All participants (N = 258) completed every measure in full. No missing data imputation or listwise deletion was necessary. Logarithmic values for participants’ age and number of books read were used in correlation and regression analyses. Correlational analyses were conducted using Pearson’s r, and hierarchical regression models were built to examine the effects of demographic and psychological variables on empathy and mentalisation. Hierarchical multiple regression analyses were conducted using ordinary least squares (OLS) estimation with classical (non-robust) standard errors. Variables were entered in three blocks: demographic control variables, primary predictors, and interaction terms. Categorical variables in the control block were dummy-coded using reference categories. Predictors involved in interaction terms were mean-centred prior to computing product terms. Standardised beta coefficients (β) were calculated by multiplying each unstandardised coefficient by the ratio of the standard deviation of the predictor to that of the outcome (i.e., β = B × SDₓ / SDᵧ). Model assumptions, including normality of residuals, homoscedasticity, multicollinearity (VIF), and influence (Cook’s distance), were checked and met.
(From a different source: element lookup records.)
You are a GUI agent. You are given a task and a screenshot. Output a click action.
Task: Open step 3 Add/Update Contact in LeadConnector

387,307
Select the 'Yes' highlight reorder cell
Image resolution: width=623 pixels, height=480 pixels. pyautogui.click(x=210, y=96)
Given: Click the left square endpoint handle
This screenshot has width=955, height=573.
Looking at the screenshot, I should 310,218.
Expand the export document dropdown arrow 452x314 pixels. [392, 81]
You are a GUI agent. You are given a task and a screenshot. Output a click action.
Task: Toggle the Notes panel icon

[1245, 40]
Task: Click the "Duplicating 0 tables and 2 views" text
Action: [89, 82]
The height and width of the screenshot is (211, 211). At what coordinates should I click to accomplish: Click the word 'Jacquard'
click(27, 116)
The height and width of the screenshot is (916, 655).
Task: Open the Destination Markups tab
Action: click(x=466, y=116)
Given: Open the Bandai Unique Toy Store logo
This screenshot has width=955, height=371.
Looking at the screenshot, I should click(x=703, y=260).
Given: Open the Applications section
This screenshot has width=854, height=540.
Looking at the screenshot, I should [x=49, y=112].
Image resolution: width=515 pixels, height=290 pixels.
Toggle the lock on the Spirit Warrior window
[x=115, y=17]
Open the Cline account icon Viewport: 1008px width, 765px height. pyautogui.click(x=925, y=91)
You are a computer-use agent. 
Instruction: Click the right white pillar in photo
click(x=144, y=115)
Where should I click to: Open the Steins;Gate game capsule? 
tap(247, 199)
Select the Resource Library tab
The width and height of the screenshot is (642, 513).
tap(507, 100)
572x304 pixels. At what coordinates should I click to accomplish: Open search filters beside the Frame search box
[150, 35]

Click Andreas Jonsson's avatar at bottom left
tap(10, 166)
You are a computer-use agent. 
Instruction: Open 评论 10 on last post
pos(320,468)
Results were reported in accordance with APA 7 guidelines (American Psychological Association, 2020), with unstandardised coefficients (B), standard errors (SE), standardised beta (β), t-values, p-values, and model statistics (ΔR², R², Fchange, pchange and total model F) for each step. An alpha level of .05 was used for significance testing in regression analyses, while both .05 and .001 thresholds were considered when interpreting correlation results.
All materials, including the dataset, analysis scripts, and survey preview, are available in an OSF repository (see Appendix L).